Текст:
++++++++++
Раскольников с самого начала показан как больная, но живая душа. Бог ушел из его гордого разума, но где–то в сердце, как огонь под пеплом, еще хранится Его тепло и даже Его молитва. В этом все объяснение и его тоски, и возможности его будущего покаяния. Он не Фома Опискин и не Лужин. В нем нет того свойства, которое было особенно ненавистно Достоевскому: самодовольного и сытого спокойствия. В этом он видел отличительную черту своей умирающей эпохи и именно то, что больше всего препятствовало ее оздоровлению: больной, считающий себя здоровым, — самый опасный. Не в «разночинстве» Достоевского, а в ненависти к самодовольству надо искать главную причину его неприязни к Тургеневу и всей, как он говорил, «помещичьей литературе»[108]. «О, выписавшиеся помещики!», «Жеребец в мундире» (о Вронском) — вот его обычные реплики. Даже о славянофилах, к которым он сам себя стал причислять, во всяком случае с 1866 года, он еще в 1863 году в письме к Страхову как–то с досадой сказал: «Какая–то удивительная аристократическая сытость при решении общественных вопросов» (28, кн. 2:53).

И во внешнем его облике, как передают современники, не было ничего «аристократического». «Меня поражала его скромность. Отсюда и происходила его чрезвычайная обидчивость, лучше сказать, какое–то вечное ожидание, что его сейчас могут обидеть»[109]. «На нем была какая–то печать скромности, конфузливости, скажем более, — забитости и угловатости»[110], — замечает о нем один редакционный некролог. «Наружность незначительная… Глаза угрюмые, временами мелькает в них подозрительность и недоверчивость, но большею частью видна какая–то дума и будто печаль»[111], — отмечал один из его собеседников. .
++++++++++
Записи:
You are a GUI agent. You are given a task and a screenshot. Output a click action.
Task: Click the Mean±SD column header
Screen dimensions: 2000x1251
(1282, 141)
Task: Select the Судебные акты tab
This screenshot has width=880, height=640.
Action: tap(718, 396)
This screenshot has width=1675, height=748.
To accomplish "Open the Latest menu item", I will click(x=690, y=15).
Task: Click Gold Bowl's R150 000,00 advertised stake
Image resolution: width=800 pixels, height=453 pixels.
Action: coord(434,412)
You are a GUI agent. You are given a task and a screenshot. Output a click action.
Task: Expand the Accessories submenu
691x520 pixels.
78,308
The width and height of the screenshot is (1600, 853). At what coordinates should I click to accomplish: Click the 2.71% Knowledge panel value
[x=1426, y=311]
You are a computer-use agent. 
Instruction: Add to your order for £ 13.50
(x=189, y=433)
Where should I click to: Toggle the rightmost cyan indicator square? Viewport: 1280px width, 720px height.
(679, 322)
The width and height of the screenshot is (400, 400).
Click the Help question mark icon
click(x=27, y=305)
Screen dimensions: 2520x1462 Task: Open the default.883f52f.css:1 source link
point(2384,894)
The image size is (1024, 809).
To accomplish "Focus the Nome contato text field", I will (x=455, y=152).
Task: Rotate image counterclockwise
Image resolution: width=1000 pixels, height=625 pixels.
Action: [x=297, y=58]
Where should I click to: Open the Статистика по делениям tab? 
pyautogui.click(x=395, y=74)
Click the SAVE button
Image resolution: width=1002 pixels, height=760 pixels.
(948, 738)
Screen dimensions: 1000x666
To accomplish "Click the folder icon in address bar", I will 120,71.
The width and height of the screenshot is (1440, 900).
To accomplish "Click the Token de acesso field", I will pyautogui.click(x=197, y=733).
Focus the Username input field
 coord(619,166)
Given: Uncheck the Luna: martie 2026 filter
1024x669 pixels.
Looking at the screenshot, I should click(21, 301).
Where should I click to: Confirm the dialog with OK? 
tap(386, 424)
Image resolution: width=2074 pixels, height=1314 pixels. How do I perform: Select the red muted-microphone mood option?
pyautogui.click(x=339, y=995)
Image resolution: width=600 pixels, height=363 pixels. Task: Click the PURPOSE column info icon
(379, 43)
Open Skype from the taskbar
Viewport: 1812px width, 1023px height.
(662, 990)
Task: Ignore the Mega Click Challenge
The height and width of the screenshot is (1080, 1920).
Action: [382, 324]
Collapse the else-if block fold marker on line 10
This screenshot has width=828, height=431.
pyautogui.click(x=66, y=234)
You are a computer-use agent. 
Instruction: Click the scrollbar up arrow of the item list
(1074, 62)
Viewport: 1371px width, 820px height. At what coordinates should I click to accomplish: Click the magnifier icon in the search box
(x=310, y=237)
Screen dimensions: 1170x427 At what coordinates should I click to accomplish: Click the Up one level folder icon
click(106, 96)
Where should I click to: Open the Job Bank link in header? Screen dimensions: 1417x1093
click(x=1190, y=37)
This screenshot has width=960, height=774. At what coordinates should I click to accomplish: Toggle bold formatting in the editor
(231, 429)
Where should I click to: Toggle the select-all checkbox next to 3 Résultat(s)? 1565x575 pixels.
++++++++++
Список заданий:
a – Перепишите без изменений отрывок из текста о Достоевском от «И во внешнем» до «его собеседников. .».
b – Какое свойство, по словам текста о Достоевском, было ему особенно ненавистно?
Записи для работы не понадобятся.

Ответы:
a –
И во внешнем его облике, как передают современники, не было ничего «аристократического». «Меня поражала его скромность. Отсюда и происходила его чрезвычайная обидчивость, лучше сказать, какое–то вечное ожидание, что его сейчас могут обидеть»[109]. «На нем была какая–то печать скромности, конфузливости, скажем более, — забитости и угловатости»[110], — замечает о нем один редакционный некролог. «Наружность незначительная… Глаза угрюмые, временами мелькает в них подозрительность и недоверчивость, но большею частью видна какая–то дума и будто печаль»[111], — отмечал один из его собеседников. .

b – Самодовольное и сытое спокойствие.